To do
Please report every line in the entries that contains the string "computer".

Extracted information
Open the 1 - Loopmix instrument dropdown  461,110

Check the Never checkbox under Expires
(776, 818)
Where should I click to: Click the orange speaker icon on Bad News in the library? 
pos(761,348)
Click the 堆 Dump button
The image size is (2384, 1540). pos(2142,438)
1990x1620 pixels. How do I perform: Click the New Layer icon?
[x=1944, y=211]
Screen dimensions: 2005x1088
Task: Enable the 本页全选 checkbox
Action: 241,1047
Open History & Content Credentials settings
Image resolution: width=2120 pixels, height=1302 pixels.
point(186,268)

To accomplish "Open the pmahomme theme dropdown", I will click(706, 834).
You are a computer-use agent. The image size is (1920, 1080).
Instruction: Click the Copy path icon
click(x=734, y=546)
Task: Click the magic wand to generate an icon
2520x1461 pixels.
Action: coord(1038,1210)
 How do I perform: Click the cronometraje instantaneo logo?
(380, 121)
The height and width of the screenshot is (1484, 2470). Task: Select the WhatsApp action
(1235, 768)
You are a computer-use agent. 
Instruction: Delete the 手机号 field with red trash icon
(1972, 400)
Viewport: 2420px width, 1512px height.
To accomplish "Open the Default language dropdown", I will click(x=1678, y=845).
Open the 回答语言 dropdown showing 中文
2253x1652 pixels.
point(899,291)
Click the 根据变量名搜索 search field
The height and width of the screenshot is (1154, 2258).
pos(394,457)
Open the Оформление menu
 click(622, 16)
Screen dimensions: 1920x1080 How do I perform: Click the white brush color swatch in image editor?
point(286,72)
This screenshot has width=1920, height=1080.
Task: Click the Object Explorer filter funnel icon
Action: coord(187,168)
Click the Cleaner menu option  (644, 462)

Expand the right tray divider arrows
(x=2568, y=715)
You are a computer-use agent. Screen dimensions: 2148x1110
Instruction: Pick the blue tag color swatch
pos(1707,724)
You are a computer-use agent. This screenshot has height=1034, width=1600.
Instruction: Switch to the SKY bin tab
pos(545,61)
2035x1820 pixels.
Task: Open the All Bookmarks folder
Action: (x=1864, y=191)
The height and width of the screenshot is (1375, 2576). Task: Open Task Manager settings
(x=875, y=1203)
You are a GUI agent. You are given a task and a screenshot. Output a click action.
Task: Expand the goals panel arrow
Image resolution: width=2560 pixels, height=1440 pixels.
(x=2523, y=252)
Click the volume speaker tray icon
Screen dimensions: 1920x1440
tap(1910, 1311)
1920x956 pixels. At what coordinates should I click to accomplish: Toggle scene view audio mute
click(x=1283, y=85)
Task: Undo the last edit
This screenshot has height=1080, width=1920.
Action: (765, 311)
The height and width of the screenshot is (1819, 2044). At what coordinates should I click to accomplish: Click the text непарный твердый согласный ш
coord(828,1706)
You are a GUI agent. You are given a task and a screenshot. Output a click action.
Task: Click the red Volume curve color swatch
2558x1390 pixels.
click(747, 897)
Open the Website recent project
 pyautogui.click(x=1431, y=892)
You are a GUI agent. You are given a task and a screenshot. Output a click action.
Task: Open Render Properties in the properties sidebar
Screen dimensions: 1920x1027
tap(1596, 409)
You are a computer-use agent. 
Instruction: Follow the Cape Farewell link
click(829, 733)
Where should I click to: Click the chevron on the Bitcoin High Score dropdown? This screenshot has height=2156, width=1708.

Response area
You are a computer-use agent. The image size is (1920, 1080).
You are a computer-use agent. 
You are a computer-use agent. Screen dimensions: 2148x1110
You are a computer-use agent. This screenshot has height=1034, width=1600.
You are a computer-use agent. 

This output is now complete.